Solange Pyrotechnik in den Händen von betrunkenen Menschen ist, die damit auf andere Menschen werfen, gehört diese nicht ins Stadion. Für romantische Stadiongeschichten habe ich ja ein Herz und kann es vielleicht auch verstehen, wenn das für jmd "dazugehört". Ich selbst bin äußerst leidenschaftlicher Footballfan, bleibe sonntagnachts bis 4Uhr morgens wach, um die Spiele zu sehen und schaue mir die anderen Spiele im Verlauf der Woche an. Ich muss keine Fackeln schwenken oder Böller zünden, um das Gefühl des völligen Mitfieberns zu bekommen, aber wie Cubano schon schrieb bin ich in der Tat in einer anderen Fankultur großgeworden. Beim Basketball gibt es gar keine Zäune, Zuschauer sitzen quasi direkt auf dem Spielfeld, direkt hinter der Bank des Gegner, nur einen Armschwung von diesen entfernt. Riot-Police sieht mensch bei Sportereignissen nur unglaublich selten und wenn dann auch nur außerhalb von Stadien. Und wer mal ein Sportereignis in den USA genossen hat weiß, dass dort mindestens soviel Stimmung ist wie bei einem Fußballspiel in Europa. Nur eben nicht auf agressive Art und Weise. In Deutschland konzentrieren sich die Fans auf den Gegner (sportlichen Gegner, gegnerische Fans, Schiedsrichter, Bullizei, wer auch immer gerade da ist). Das ist für mich weiterhin die Krux an der Geschichte. Würden Bengalos im Block bleiben und nicht auf Gegner gefeuert werden, wäre die Sache überhaupt nicht verwerflich.
Smonan, wurde denn in der Generation deines Vaters der gegnerische Gästeblock mit Pyrokrams beworfen? Gab es damals schon Plexiglasscheiben, die Fangruppen voneinander getrennt hat? Ich glaube nicht. Klar gab es mal gelegentlich Schlägereien und bei besonderen Rivalitäten ging es vermutlich auch mal heiß her, aber der Respekt vor dem Anderen war damals garantiert noch ausgeprägter.

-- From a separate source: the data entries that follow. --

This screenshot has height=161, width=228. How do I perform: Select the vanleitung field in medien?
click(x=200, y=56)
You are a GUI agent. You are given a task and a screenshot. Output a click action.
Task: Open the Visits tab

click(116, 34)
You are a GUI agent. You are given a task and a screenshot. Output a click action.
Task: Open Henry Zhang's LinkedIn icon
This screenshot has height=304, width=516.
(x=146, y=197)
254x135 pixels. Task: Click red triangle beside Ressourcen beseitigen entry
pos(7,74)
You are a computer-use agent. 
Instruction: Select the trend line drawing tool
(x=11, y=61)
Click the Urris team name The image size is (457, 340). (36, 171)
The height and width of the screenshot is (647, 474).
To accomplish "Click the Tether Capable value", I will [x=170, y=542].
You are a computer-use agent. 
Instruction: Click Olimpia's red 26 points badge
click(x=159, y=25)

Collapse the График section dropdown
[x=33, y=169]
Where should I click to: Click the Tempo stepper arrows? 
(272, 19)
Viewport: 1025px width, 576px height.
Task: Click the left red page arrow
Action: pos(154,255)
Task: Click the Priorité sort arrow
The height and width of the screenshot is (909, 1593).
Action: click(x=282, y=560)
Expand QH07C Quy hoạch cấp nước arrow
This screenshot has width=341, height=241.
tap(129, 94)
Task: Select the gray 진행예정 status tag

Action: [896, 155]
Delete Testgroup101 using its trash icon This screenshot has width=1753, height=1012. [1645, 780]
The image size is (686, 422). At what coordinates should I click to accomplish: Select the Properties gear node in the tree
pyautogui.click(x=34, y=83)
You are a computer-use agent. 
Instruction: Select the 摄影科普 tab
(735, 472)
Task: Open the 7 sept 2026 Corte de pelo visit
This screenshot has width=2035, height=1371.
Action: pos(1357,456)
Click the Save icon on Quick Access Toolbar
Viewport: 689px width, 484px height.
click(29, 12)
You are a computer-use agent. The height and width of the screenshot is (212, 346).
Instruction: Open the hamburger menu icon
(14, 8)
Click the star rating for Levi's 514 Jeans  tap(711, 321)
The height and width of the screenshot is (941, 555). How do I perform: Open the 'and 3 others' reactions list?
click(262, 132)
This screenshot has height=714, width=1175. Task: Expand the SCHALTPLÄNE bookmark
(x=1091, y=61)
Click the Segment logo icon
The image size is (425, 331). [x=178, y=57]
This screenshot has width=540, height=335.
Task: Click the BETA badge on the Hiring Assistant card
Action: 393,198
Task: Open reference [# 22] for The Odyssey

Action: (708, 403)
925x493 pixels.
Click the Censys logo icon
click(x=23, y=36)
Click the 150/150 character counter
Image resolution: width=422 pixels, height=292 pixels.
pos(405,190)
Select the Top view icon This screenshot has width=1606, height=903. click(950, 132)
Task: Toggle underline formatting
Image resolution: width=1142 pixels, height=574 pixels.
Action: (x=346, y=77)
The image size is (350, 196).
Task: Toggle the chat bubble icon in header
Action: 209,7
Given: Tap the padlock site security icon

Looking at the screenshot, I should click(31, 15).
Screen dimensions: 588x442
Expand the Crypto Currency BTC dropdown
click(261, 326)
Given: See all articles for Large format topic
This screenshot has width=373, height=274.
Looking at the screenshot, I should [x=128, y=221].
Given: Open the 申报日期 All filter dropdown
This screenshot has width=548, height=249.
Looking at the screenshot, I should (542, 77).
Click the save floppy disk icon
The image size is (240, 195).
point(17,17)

Ich habe keine Ahnung, ob die Gewalt im Fußball zugenommen hat. Von der Quantität bestimmt nicht, von der Qualität aber vermutlich schon. Ich kann mich nicht erinnern, dass vor 7 Jahren "Fans" einer Mannschaft ihren eigenen Spielern mit dem Tod gedroht haben, dass Stadien gestürmt wurden, dass Bengalos aufs Spielfeld, Spieler und gegnerische Fans geworfen wurden. Den meisten Hooligans geht es sicherlich auch gar nicht um den Sport auf dem Rasen. Sie sind eher zufällig in einer Fanszene, was sie ins Stadion lockt ist die Lust an Gewalt, Zerstörung, Angstverbreitung. Das sind dann größtenteils Menschen, die entweder den Kick suchen oder denen das martialische Gruppengefühl einer hassenden Meute das Gefühl gibt, mal jemand zu sein, etwas zu sein, Teil eines Ganzen, eine Stimme die gehört wird, einer Bewegung, über die berichtet wird - dieses Gefühl steht dann im Gegensatz zur Bedeutungslosigkeit mit der sich viele Anhänger dieser Gruppe im Alltag konfrontiert sehen.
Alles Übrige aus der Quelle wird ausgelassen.